§ Source information
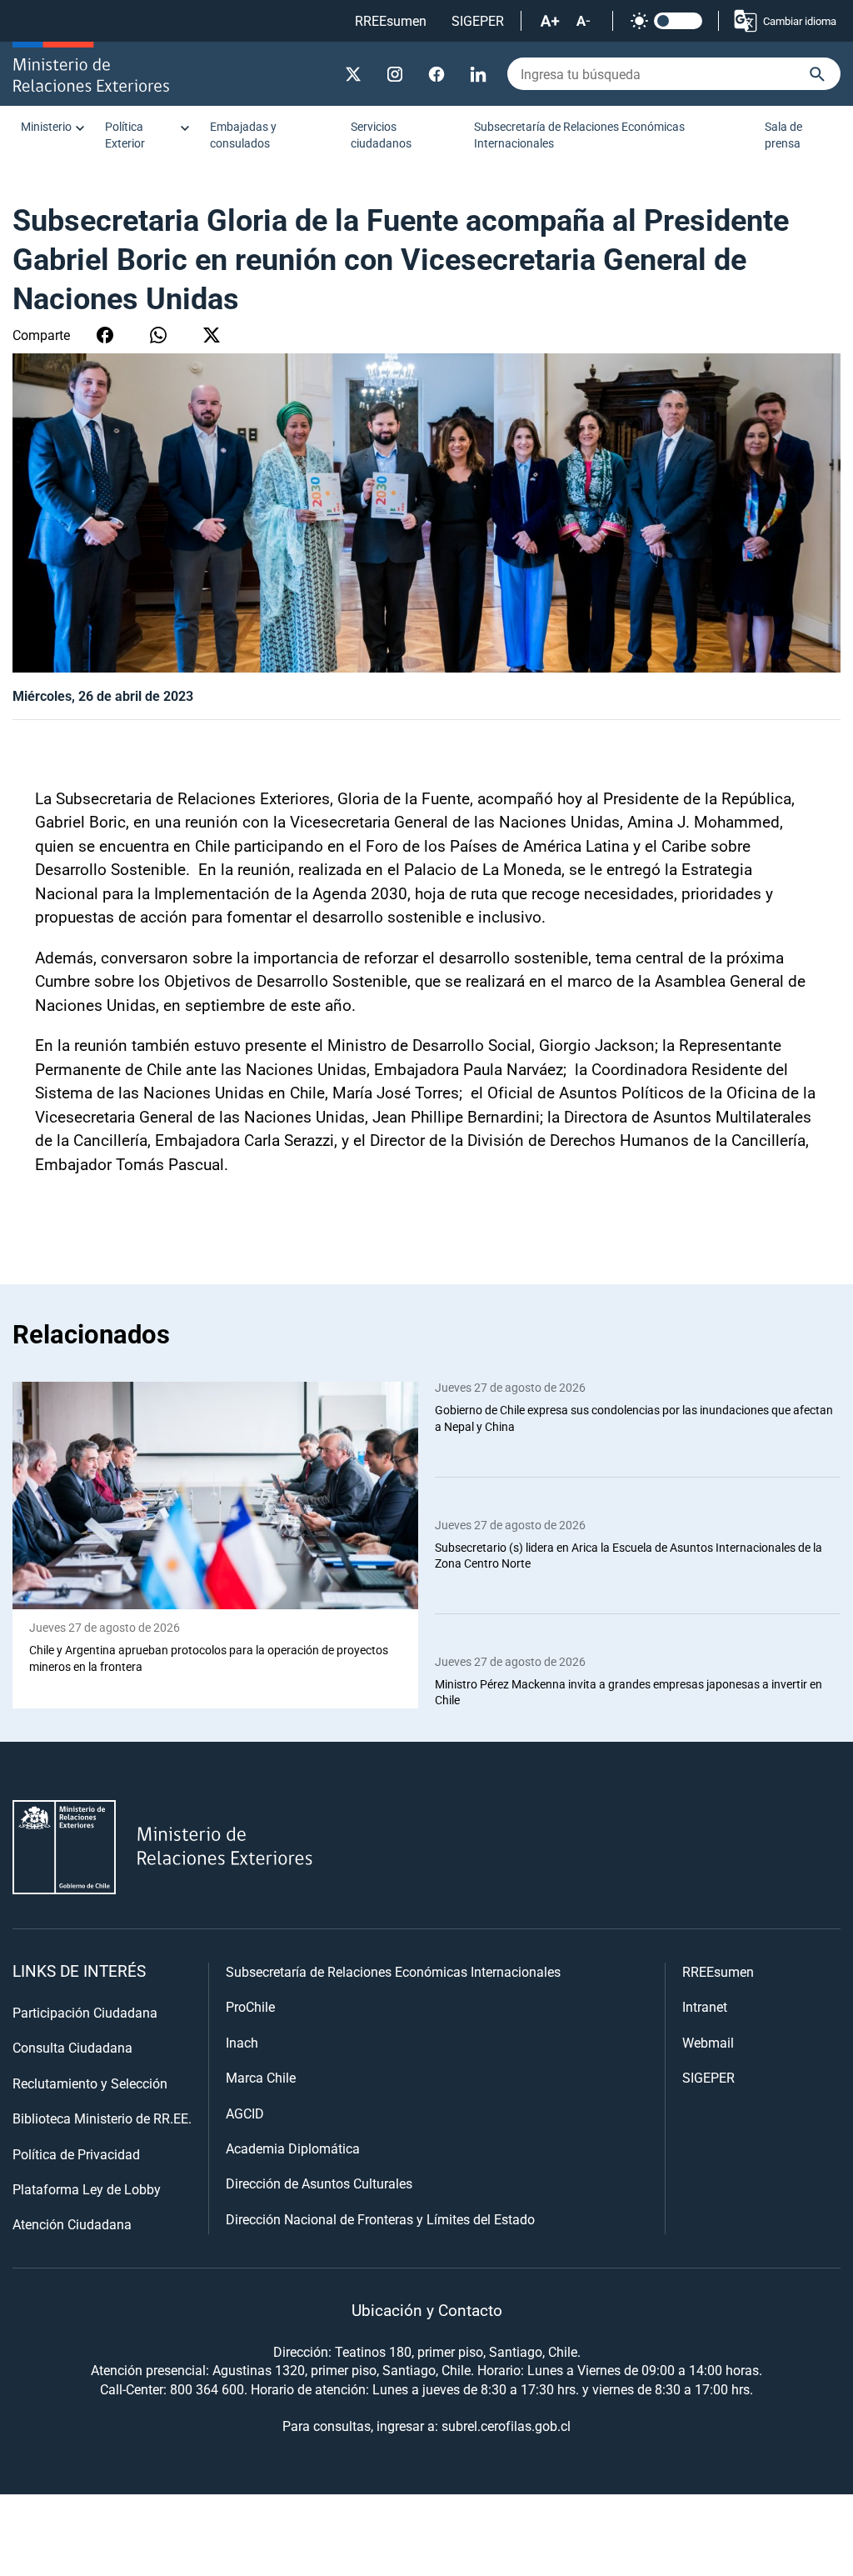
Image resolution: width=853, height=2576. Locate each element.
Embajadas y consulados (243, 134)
==
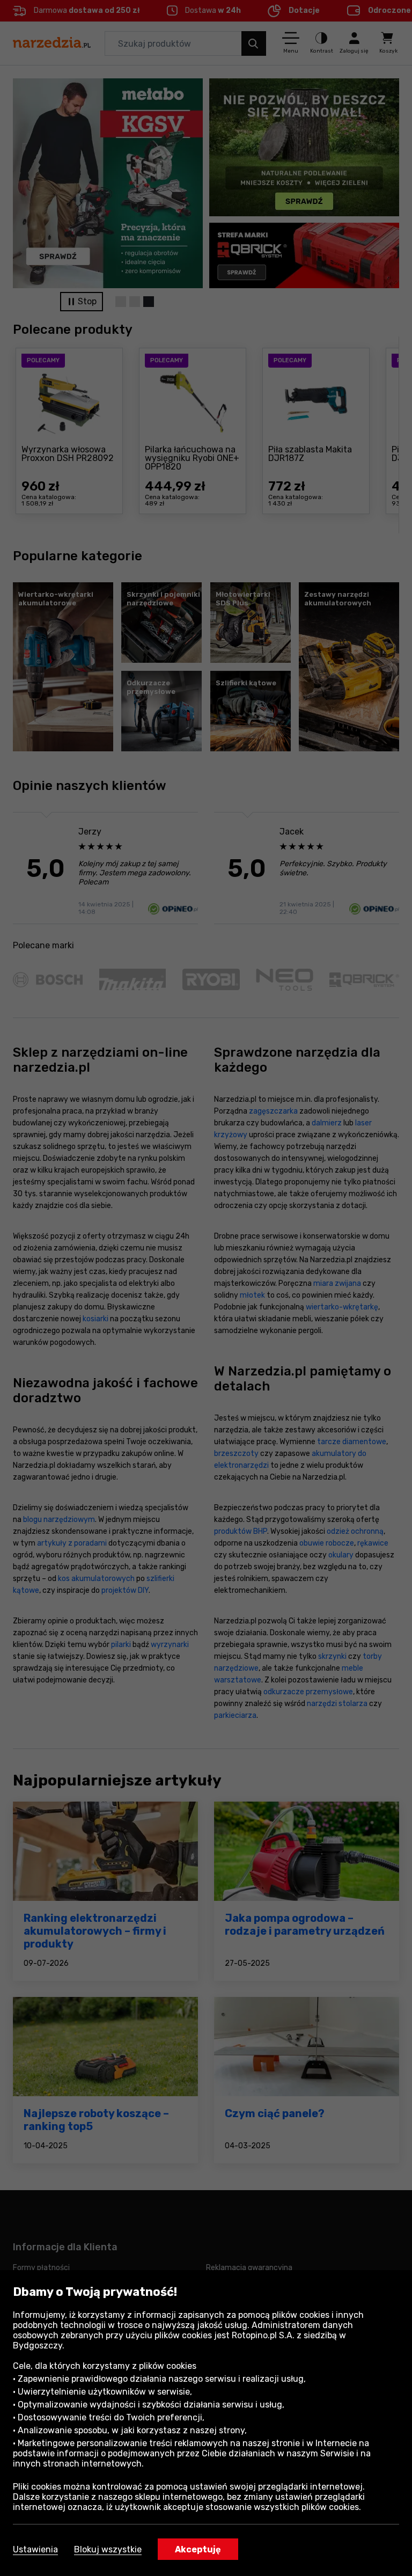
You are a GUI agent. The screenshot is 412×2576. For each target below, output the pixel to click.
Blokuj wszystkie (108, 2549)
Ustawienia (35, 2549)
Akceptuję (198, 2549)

§ What you have to do
Using the data above, repeat exactly the lines that begin at the line with "You are a GUI" and end at the line with "Akceptuję (198, 2549)", both ends included.

§ Problem solution
You are a GUI agent. The screenshot is 412×2576. For each target below, output the pixel to click.
Blokuj wszystkie (108, 2549)
Ustawienia (35, 2549)
Akceptuję (198, 2549)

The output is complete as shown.